Dikatakan, sebelum mencalonkan diri sebagai Bupati Belu, dirinya telah melakukan survei persoaalan utama masyarakat Belu, salah satunya akses layanan kesehatan. Pasalnya, puluhan ribu penduduk Belu sulit mengakses layanan kesehatan karena terbentur masalah ekonomi.

Sebab itu, pemerintah membuat program pengobatan gratis menggunakan KTP bagi seluruh penduduk Belu. Hanya dengan KTP Belu, warga sudah bisa mendapat layanan kesehatan secara gratis di fasilitas kesehatan di seluruh Indonesia.

Lanjut Taolin, selain program pengobatan gratis, pemerintah juga melaksanakan program strategis lainnya seperti pertanian, peternakan dan infrastruktur. Dia menyadari potensi terbesar Kabupaten Belu adalah pertanian namun pola pertanian masih tradisional dan usia petani pun banyak yang sudah tua.

“Berapa sih petani milenial yang mau masuk kebun. Petani kita usianya seperti kita ini. Selain itu, persoalan lain di pertanian adalah ketersedian benih, pupuk, obat, pendampingan dan modal,” ujar dia.

Diutarakan, masa kepemimpinannya dia mendorong generasi milenial bergerak di pertanian dengan pola pertanian yang modern atau menerapkan teknologi. Pemerintah juga memudahkan petani dalam mengakses modal di bank dan lembaga keuangan lainnya dengan bunga yang kecil.

Lanjut Taolin, jaminannya adalah hasil pertanian.

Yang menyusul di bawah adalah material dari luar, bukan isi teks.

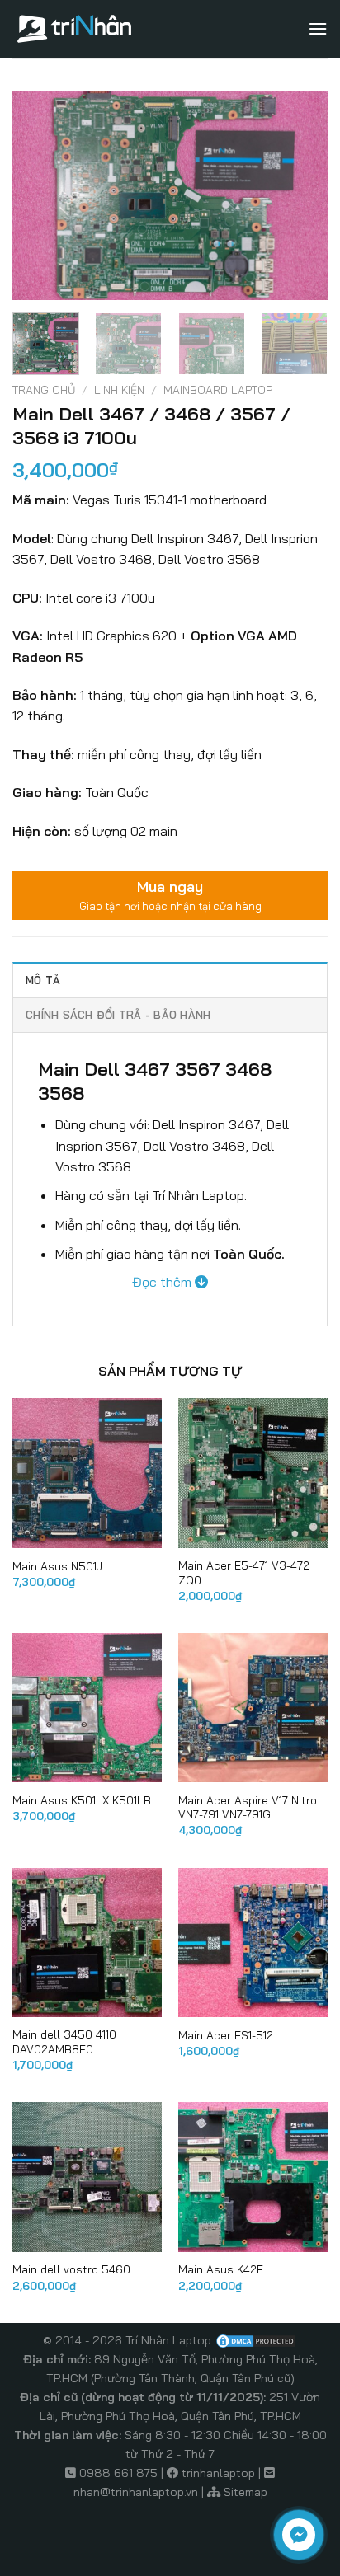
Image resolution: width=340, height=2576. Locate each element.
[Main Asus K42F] (253, 2176)
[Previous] (39, 196)
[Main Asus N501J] (87, 1472)
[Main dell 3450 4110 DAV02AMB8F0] (87, 1942)
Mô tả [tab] (43, 980)
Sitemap (245, 2492)
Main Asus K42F (220, 2269)
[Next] (300, 196)
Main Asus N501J (57, 1566)
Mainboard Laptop (217, 389)
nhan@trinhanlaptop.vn (135, 2492)
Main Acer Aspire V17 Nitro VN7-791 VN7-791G (247, 1807)
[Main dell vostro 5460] (87, 2176)
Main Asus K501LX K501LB (81, 1800)
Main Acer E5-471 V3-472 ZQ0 (243, 1572)
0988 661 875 (118, 2473)
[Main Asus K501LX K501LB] (87, 1707)
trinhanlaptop (218, 2473)
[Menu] (318, 28)
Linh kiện (119, 389)
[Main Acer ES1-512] (253, 1942)
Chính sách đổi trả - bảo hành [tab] (118, 1014)
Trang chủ (43, 389)
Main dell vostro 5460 (71, 2269)
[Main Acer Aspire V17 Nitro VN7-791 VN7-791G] (253, 1707)
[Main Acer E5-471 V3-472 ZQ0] (253, 1472)
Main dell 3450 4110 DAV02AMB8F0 (64, 2041)
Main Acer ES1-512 (225, 2035)
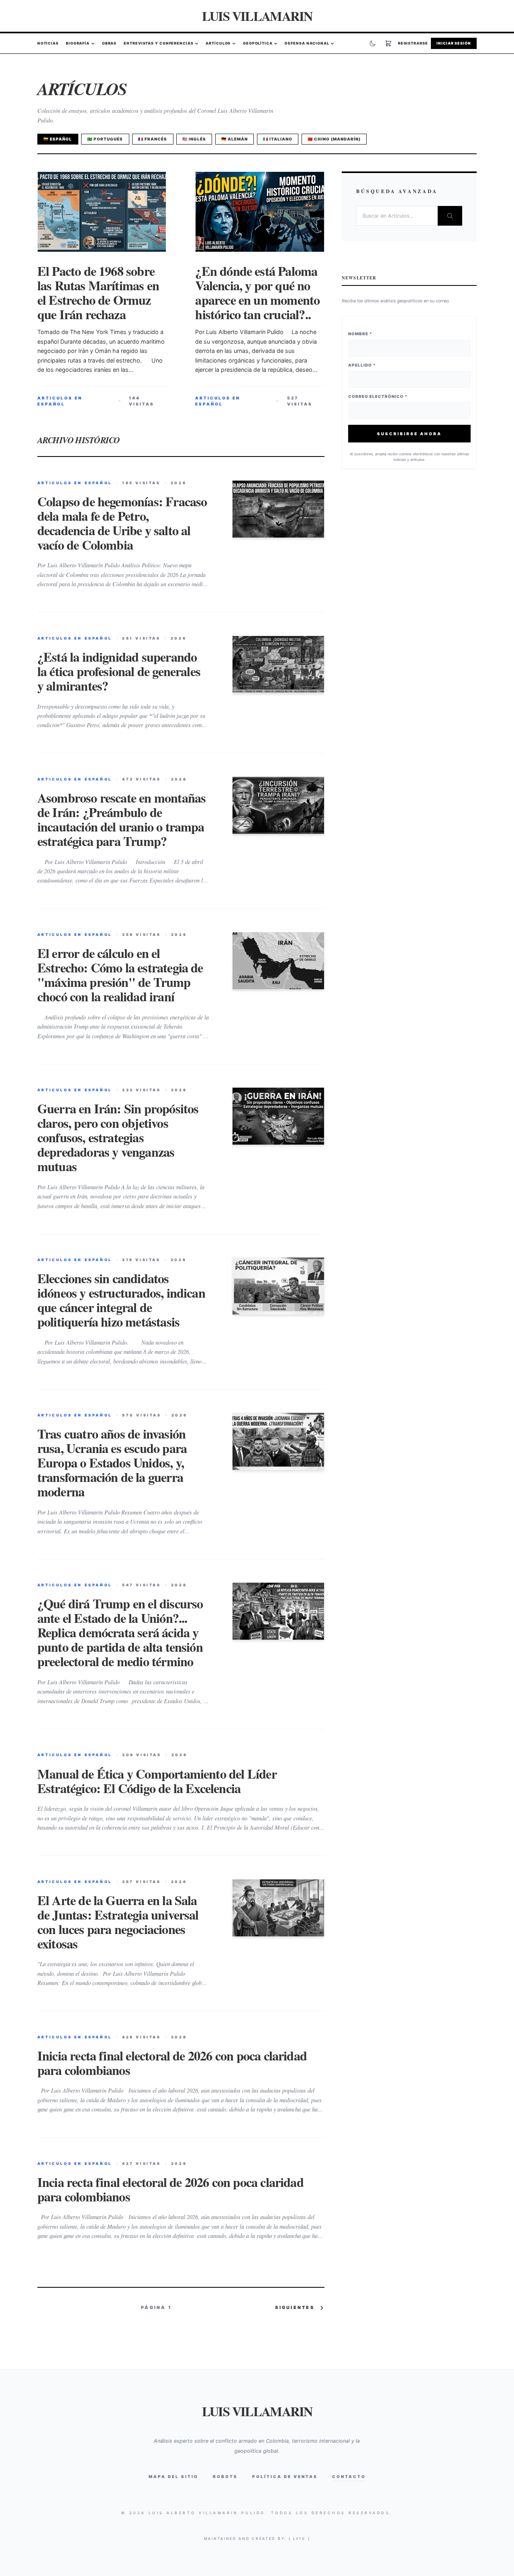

Petani bersama pihak Bank dan pemerintah sama-sama melakukan perhitungan pembiayaan baik pengeluaran maupun pendapatan bila petani mengelola satu hektar lahan.

Dari perhitungan demikian, bank memberikan modal kepada petani untuk membiayai operasional sampai dengan panen dan pemasaran. Selanjutnya petani mengembalikan pinjaman bank dari hasil pertaniannya.

“Pola kerja sama seperti ini membuat petani tidak kesulitan biaya dalam mengelolah pertanian,” ucap Taolin.